2018 Cubs Plate Appearance Projections
The 2018 Cubs offense – preliminarily – should be broken up into 3 groups:
- Plate appearances by 6 usual suspects that are up in the air
- Plate appearances that will come from 4 everyday players
- Plate appearances that go to subs and other guys who randomly get to hold a bat
I spent time (Indiana winters!) looking at B-Ref and FanGraphs projections compared to the above 5,930 number and realized popular national baseball projections are way too conservative. Simply, there are more PAs to be had over a 162-game season for a team that will be top 4 in the bigs in runs scored.
Guys Who Play But PAs Up In The Air
Here’s how the internet – and also me – project the plate appearances of the 2018 Cub players who will mix and match.
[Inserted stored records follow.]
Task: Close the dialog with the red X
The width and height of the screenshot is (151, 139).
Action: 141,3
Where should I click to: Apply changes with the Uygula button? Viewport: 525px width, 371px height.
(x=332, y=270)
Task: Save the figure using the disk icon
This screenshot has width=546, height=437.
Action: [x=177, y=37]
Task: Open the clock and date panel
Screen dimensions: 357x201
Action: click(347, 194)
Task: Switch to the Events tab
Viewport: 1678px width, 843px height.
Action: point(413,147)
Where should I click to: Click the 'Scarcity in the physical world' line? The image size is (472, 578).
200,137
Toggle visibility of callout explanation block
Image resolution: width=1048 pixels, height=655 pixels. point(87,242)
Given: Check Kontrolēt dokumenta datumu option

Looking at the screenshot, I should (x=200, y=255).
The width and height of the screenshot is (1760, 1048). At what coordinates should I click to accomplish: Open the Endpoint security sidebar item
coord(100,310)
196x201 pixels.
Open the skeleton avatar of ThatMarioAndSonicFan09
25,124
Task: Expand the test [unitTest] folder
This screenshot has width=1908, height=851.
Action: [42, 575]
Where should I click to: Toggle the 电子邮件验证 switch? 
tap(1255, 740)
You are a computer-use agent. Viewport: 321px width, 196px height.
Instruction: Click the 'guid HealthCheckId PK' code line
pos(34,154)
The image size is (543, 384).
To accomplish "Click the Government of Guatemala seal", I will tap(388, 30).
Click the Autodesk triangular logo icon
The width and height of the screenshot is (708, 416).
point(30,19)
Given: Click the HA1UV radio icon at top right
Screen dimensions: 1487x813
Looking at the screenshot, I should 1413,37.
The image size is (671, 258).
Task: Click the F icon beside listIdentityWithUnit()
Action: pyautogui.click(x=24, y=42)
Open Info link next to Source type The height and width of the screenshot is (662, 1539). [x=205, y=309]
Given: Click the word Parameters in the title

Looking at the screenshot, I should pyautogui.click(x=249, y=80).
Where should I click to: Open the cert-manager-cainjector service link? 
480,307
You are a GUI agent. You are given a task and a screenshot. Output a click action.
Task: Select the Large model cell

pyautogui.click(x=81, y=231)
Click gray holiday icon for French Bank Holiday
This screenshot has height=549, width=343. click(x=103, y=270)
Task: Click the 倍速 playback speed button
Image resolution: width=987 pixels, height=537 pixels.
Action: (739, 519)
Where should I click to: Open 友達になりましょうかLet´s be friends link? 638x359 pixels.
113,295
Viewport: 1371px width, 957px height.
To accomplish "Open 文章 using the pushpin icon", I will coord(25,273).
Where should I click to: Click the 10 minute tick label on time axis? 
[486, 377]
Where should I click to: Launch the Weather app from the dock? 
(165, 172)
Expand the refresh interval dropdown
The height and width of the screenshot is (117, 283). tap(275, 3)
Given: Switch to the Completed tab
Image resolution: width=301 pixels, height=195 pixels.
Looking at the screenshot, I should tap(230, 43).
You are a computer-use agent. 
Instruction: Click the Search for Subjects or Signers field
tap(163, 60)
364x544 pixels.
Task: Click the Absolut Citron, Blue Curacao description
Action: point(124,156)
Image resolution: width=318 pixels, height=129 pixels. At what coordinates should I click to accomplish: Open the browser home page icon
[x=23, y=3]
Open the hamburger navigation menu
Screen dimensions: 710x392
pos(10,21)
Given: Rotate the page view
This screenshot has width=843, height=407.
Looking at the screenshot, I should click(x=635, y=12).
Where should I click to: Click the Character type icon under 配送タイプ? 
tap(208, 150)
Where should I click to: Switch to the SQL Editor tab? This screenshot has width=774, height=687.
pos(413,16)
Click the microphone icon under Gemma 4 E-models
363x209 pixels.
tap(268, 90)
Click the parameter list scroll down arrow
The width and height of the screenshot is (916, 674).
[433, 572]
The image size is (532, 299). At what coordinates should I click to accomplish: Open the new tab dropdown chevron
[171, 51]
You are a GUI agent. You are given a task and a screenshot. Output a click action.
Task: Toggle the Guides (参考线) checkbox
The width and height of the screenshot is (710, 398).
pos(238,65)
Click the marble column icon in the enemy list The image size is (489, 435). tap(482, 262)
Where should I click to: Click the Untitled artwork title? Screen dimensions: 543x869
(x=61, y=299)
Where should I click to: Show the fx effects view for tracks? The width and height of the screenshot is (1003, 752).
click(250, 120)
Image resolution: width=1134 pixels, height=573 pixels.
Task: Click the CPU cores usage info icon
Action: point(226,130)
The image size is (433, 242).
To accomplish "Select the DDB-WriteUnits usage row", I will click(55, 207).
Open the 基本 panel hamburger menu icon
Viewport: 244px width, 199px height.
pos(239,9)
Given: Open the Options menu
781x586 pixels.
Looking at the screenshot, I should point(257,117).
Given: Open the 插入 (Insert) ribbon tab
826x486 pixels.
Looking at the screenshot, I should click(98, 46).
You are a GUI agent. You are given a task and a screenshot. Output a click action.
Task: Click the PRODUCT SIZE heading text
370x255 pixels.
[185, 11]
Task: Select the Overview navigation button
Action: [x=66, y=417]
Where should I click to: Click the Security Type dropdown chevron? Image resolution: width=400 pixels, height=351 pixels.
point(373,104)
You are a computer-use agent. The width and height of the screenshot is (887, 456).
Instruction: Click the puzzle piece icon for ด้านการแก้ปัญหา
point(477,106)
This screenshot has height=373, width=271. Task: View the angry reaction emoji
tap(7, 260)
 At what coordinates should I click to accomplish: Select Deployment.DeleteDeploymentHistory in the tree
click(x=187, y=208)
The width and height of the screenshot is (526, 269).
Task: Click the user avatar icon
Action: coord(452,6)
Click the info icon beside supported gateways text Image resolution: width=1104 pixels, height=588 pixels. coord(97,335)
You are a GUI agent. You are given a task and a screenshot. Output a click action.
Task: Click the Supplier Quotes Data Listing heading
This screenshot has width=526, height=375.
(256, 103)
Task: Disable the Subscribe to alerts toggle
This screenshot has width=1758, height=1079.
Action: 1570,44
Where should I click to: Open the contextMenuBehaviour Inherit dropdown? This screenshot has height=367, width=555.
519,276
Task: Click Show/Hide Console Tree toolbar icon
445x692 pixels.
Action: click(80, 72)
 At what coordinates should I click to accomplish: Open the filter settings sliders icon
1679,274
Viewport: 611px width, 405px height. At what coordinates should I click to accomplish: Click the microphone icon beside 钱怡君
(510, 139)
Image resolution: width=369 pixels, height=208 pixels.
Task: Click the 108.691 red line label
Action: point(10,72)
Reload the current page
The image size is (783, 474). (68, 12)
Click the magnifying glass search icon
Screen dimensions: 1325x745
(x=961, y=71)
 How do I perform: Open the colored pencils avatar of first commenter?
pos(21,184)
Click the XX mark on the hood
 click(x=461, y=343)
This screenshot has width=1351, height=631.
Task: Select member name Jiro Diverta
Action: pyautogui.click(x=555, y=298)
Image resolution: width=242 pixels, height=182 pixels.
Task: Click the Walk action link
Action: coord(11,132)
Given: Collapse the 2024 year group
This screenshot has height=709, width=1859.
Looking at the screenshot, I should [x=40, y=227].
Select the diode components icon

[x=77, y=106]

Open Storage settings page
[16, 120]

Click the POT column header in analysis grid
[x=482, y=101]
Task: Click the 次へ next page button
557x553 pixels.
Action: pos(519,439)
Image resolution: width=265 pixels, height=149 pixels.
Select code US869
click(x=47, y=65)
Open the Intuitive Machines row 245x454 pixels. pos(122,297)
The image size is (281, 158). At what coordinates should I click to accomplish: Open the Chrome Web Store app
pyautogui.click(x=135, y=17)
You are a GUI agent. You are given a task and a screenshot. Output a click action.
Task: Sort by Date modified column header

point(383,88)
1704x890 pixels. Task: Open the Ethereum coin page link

Basically, we have 6 good players for 4 every day spots:
Baez, Schwarber, Almora, Happ, Zobrist and Heyward will be the 6 players who occupy the spots for 2B, LF, CF, RF. Here’s how B-Ref and FanGraphs and myself estimate how Maddon will play these 6 players for the 4 spots over 162 games this year:
Heading into 2018, it seems as though Happ will play a ton and get first crack at batting leadoff. Zobrist is a (aging) do-it-all Swiss army knife, Heyward is on a short leash and management loves Schwarber to the point where he will be given every chance to succeed. Schwarber is gonna play almost every day – he’s an above average fielder defensively and the front office loves him.
So stick those 2,864 PAs in your head and let’s move on to the 4 studs who will play pretty much every day – Kris Bryant, Anthony Rizzo, Willson Contreras and Addison Russell. Here are the PA projections for the Cubs who should play almost every day:
Rizzo bats nearly 700 times per year, but I suppose he’ll occasionally be spelled at first by Caratini, Contreras and maybe even Bryant and Zobrist here and there. Russell is the key here. He’s likely to play shortstop almost every day if everything goes smoothly. Hopefully, he gets close to the 21 and 95 he had in 2016. If Russell drives in 85 runs, the Cubs will win 100 games.
We talked earlier about the Cubs being able to expect more or less 5,930 plate appearances as a team for 2018. Between the 2 graphs above, we’ve only covered (in the Rattray projections) 5,500 PAs. What’s left?
Guys like Tommy La Stella, Victor Caratini, Mike Freeman and other late call-ups will fill the last 400 or so PAs for the Cubs in 2018.
Plate Appearance Conclusions
As the 2018 season begins, we’ve laid out a scenario where the core Cubs players and borderline roster guys will add up to 5,910 plate appearances. If this exercise seemed boring – sorry! But the 2018 Cubs are stacked and trying to figure out who is going to play and how many times each guy will hit may dictate how heavily they dominate this year.
Enjoy this year, #CubsNation. The Cubs have more good players than what is normal – 10 big leaguers for 8 spots. Maddon’s biggest headache will be, once again, playing them all enough.